EUR/USD rose for the third consecutive day during the current trading session, though the rally was nowhere near being enough to erase the Friday’s huge drop. Markets continue to calm down as they digest the result of Britain’s referendum. While market participants feel less anxious, the future remains uncertain, and that may cause traders to stick to safe currencies. The problem for the dollar is that it has lost its appeal due to the extremely low probability of an interest rate hike from the Federal Reserve this year. In fact, some market commentators were even talking about possibility of a cut. Such view reduces the attractiveness of the US currency to investors.
Personal income rose 0.2% in May, a bit less than analysts had predicted (0.3%).

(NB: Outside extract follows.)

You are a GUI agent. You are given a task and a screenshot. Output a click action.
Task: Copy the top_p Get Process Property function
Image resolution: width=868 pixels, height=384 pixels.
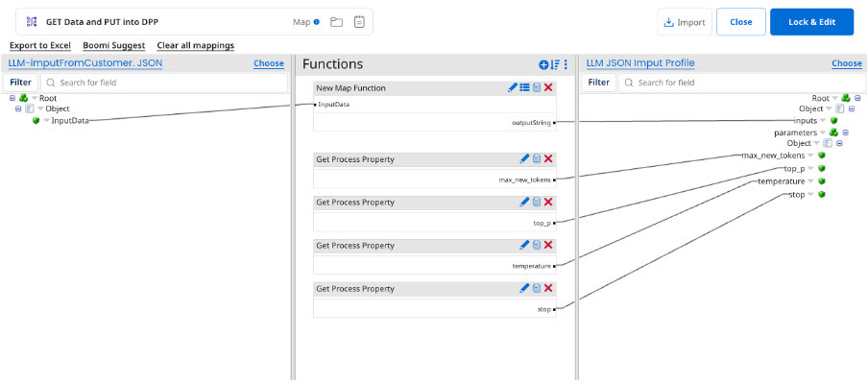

Personal spending was up 0.4%, matching forecasts exactly. Both income and spending received a positive revision for April, adding 0.1 percentage point, resulting in an increase by 0.5% and 1.1% respectively. (Event A on the chart.)
Pending home sales sank 3.7% in May, far more than experts had estimated ahead of the report — 0.9%. Additionally, the April’s increase got a negative revision from 5.1% to 3.9%. (Event B on the chart.)
US crude oil inventories shrank by 4.1 million barrels last week compared to a drop by 2.3 million predicted by specialists and the 0.9 million decreased logged the week before. Nevertheless, the stockpiles remained at historically high levels for this time of year. Total motor gasoline inventories were up 1.4 million barrels. (Event C on the chart.)